REQUIREMENT A:
In the text on area code 952, which area code borders 952 on the east?
REQUIREMENT B:
Carry the text on area code 952 forward from its final sentence.

A map of Minnesota area codes.

Area code 952 is the telephone area code in the North American Numbering Plan (NANP) for the southwestern suburbs of Minneapolis-St. Paul in the U.S. state of Minnesota. The numbering plan area (NPA) includes cities such as Bloomington, Eden Prairie, Edina and Minnetonka. It was created in 2000 along with area code 763 (northwest suburbs) when they were carved out of area code 612, which now only contains Minneapolis and a few inner-ring locales.

The area code splits in the Twin Cities are unusual because they split along municipal lines, rather than central office boundaries. This led to numerous exchanges being divided between two area codes. One central office, the Penn Avenue office in Minneapolis, had its geographical territory divided into area code 612 for portions in Minneapolis; 763 for portions in Golden Valley; and 952 for portions in St. Louis Park. Competitive local exchange carriers serving large portions of the metro area also ended up serving three area codes with the same prefixes.

952 is bordered on the north and northeast by 763 and 612 respectively, on the east by area code 651, and by area code 507 to the south. This area is in the Central Time Zone.

Despite the Twin Cities' rapid growth, 952 is nowhere near exhaustion. The April 2026 NANPA projections predict an exhaust date of 2374.

DATASET RECORDS:
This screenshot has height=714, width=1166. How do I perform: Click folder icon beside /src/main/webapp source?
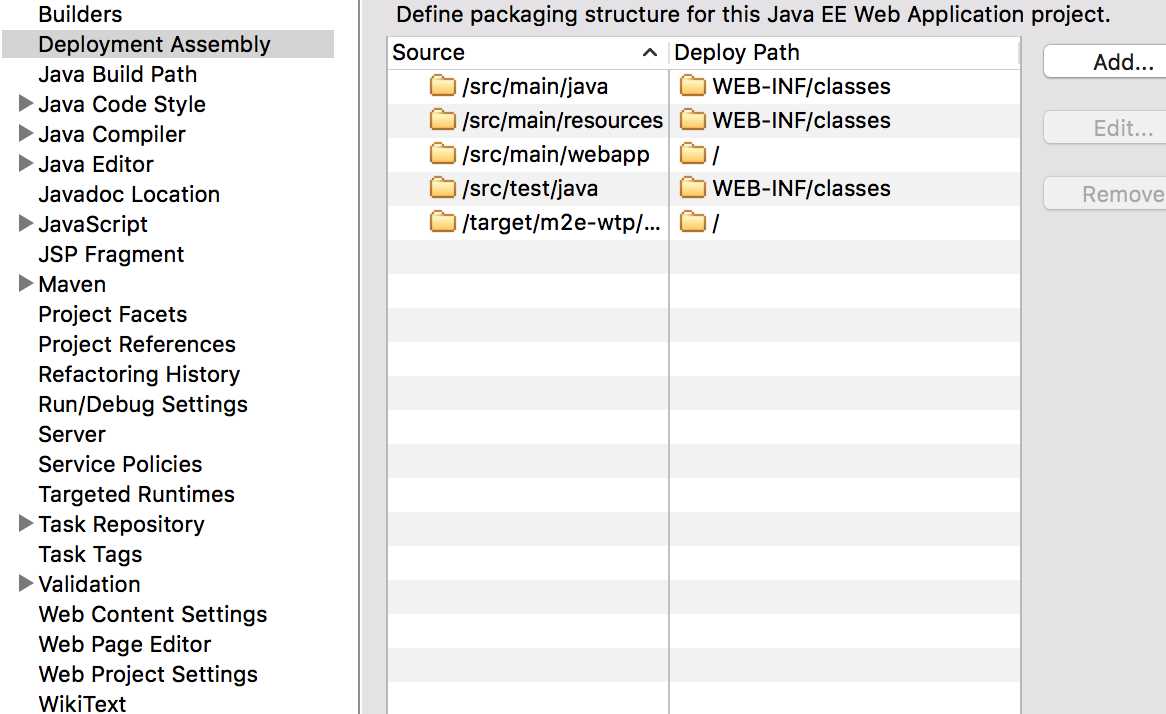442,154
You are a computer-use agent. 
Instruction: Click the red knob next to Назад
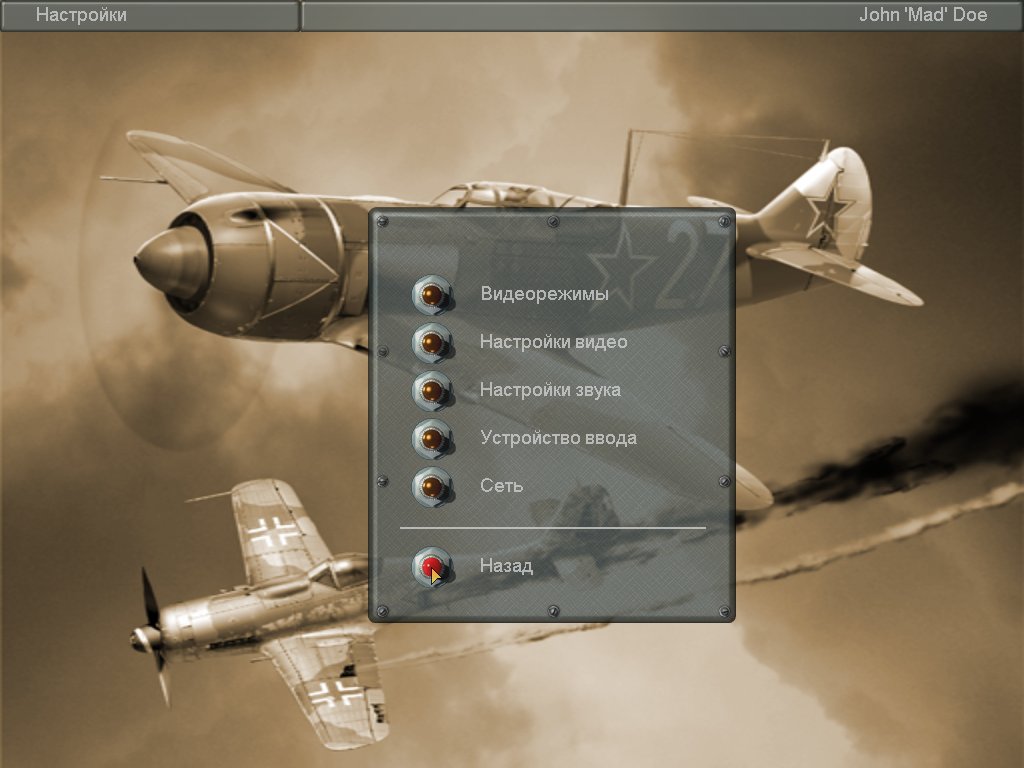click(432, 566)
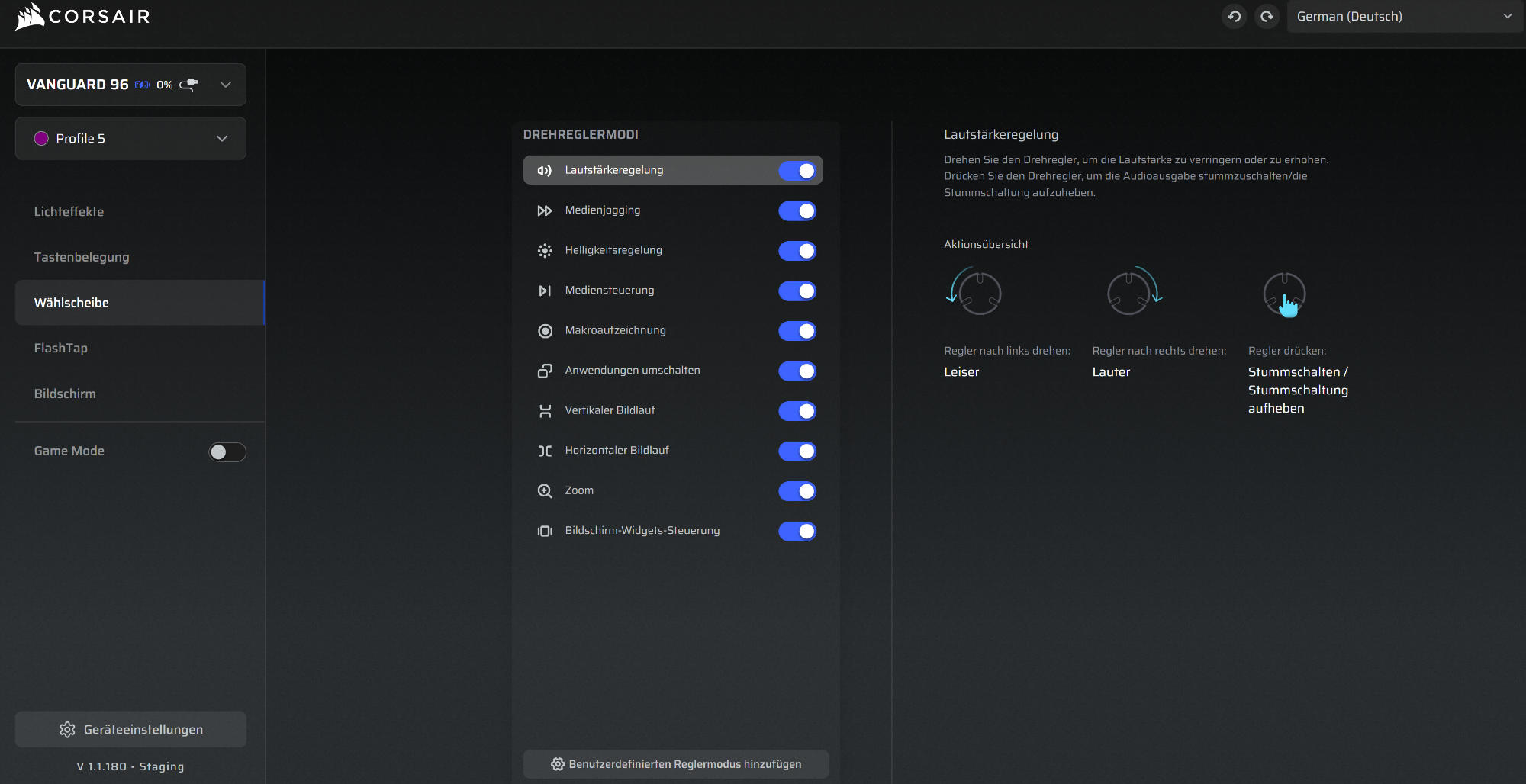This screenshot has height=784, width=1526.
Task: Turn off the Vertikaler Bildlauf switch
Action: coord(797,410)
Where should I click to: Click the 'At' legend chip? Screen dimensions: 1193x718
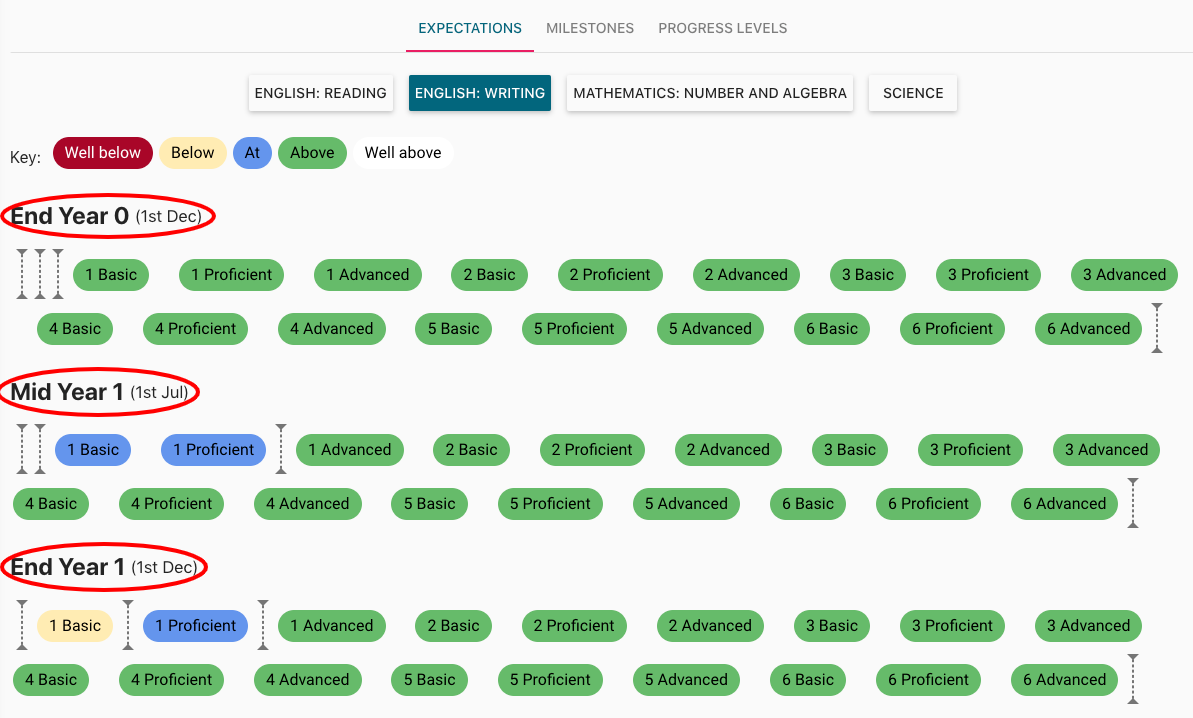pyautogui.click(x=252, y=152)
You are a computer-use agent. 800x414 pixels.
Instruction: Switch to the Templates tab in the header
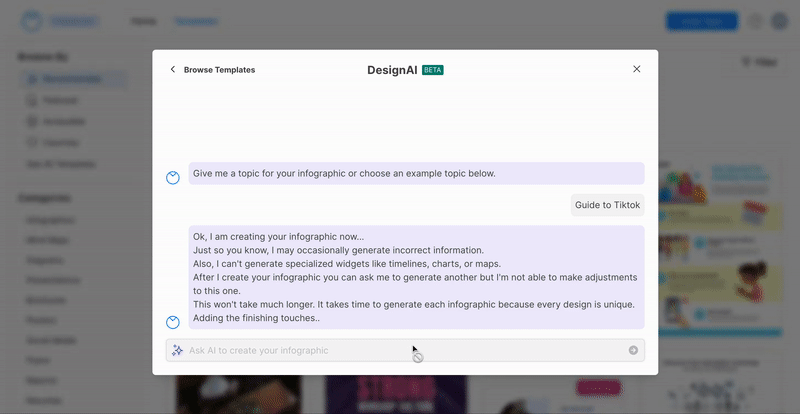195,21

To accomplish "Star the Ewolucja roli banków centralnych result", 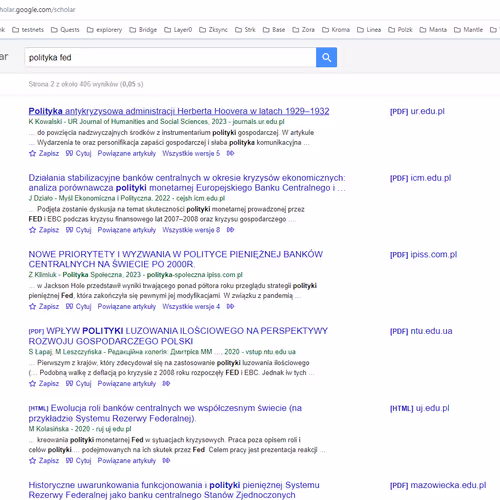I will tap(44, 461).
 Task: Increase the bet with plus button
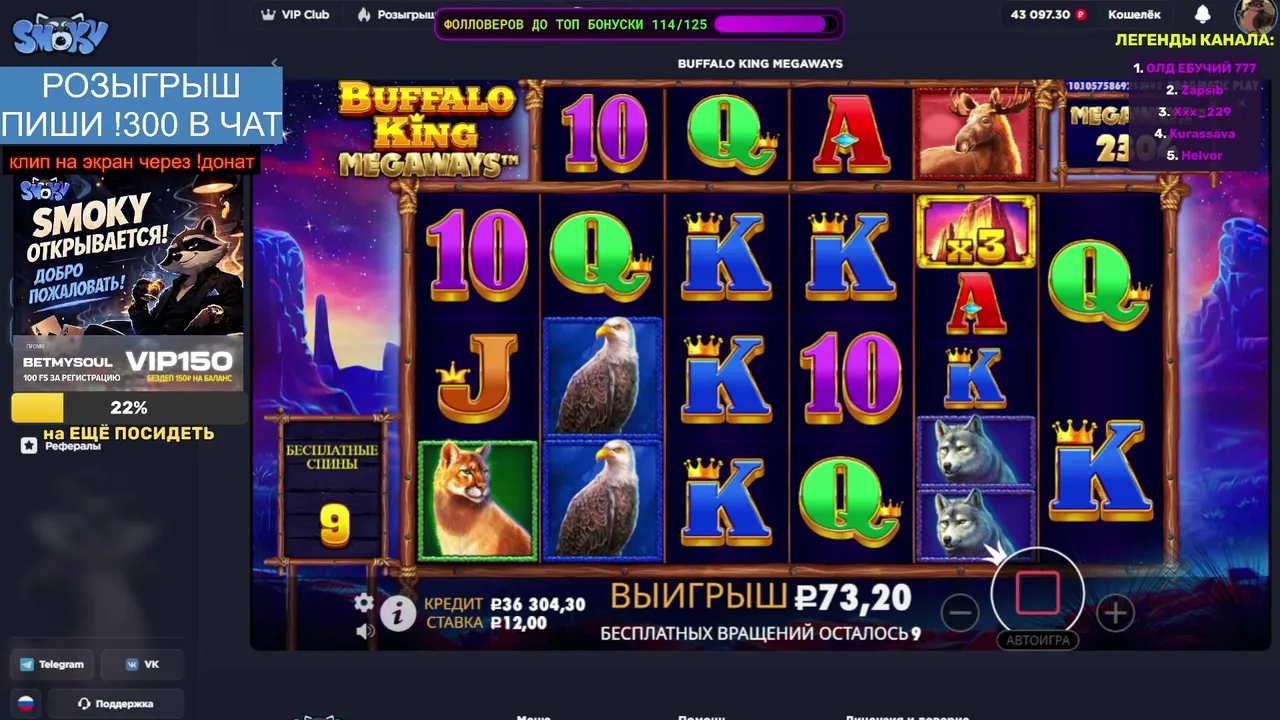tap(1115, 612)
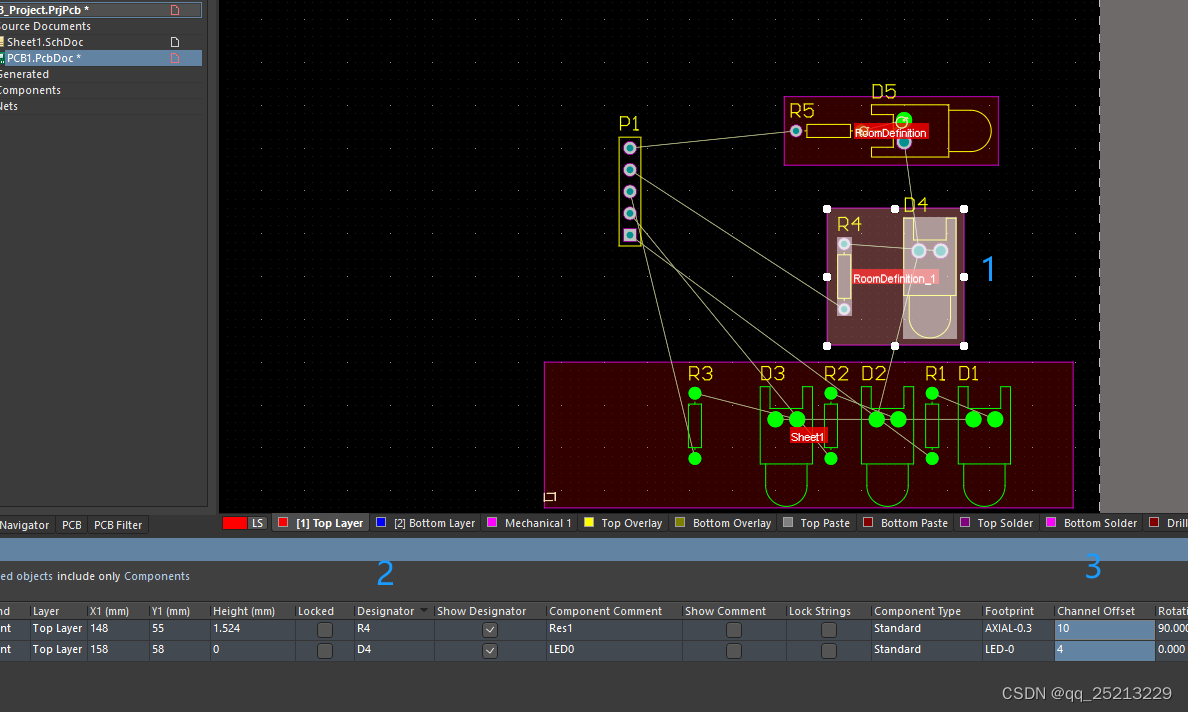The height and width of the screenshot is (712, 1188).
Task: Click the schematic sheet icon beside Sheet1.SchDoc
Action: click(4, 42)
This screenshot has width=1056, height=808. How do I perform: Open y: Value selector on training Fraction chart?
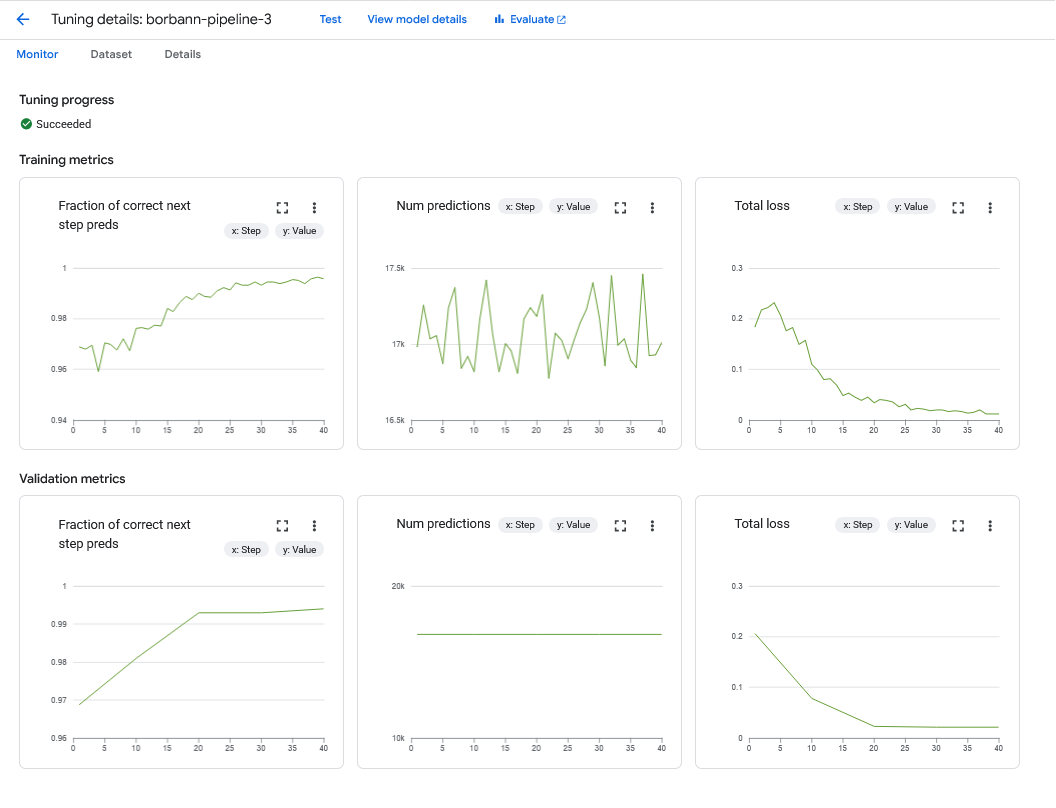click(x=299, y=230)
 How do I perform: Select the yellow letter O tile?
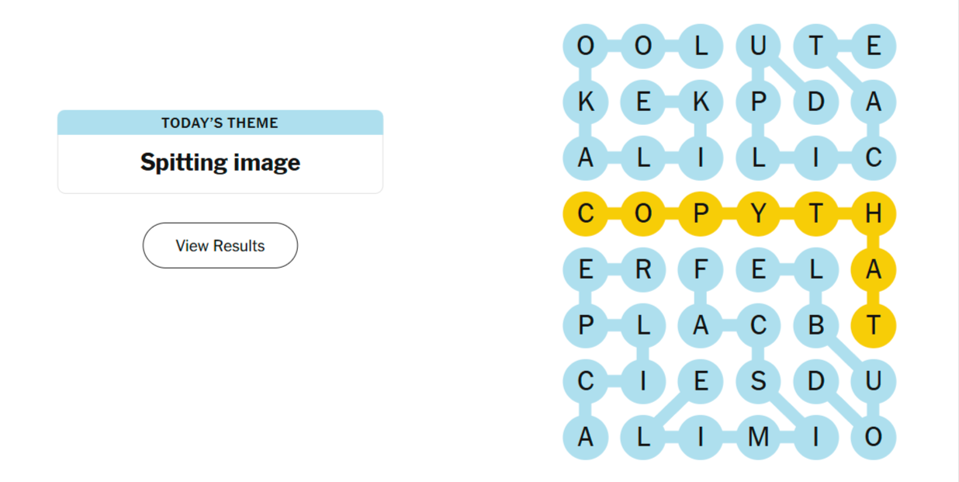(x=643, y=213)
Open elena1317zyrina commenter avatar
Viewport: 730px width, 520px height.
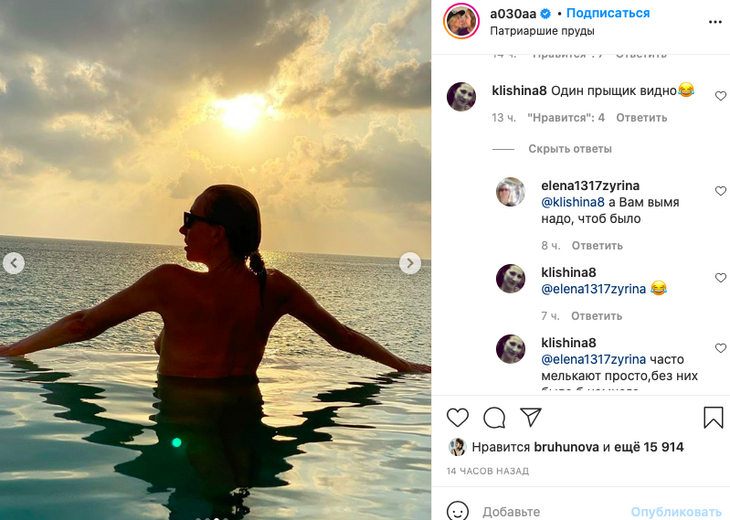pos(511,192)
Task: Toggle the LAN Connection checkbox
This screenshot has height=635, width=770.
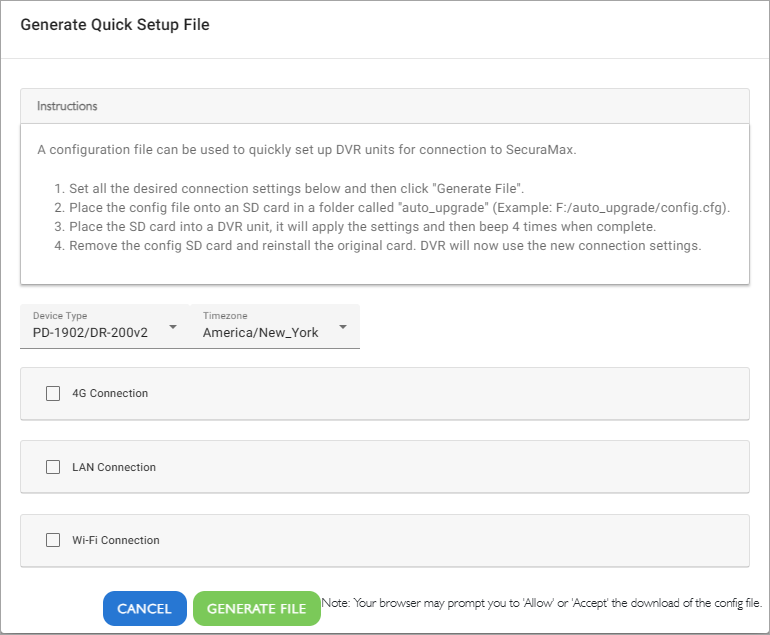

FINAL ANSWER A:
Area code 651

FINAL ANSWER B:
Even with the split into four area codes, most of the Twin Cities region is still a single rate center. The four Twin Cities area codes comprise one of the largest local calling areas in the United States; with a few exceptions, no long-distance charges are applied from one part of the Twin Cities to another. Portions of area codes 320 and 507 are local calls from the Twin Cities as well.

Prior to October 2021, area code 952 had telephone numbers assigned for the central office code 988. In 2020, 988 was designated nationwide as a dialing code for the National Suicide Prevention Lifeline, which created a conflict for exchanges that permit seven-digit dialing. This area code was therefore scheduled to transition to ten-digit dialing by October 24, 2021.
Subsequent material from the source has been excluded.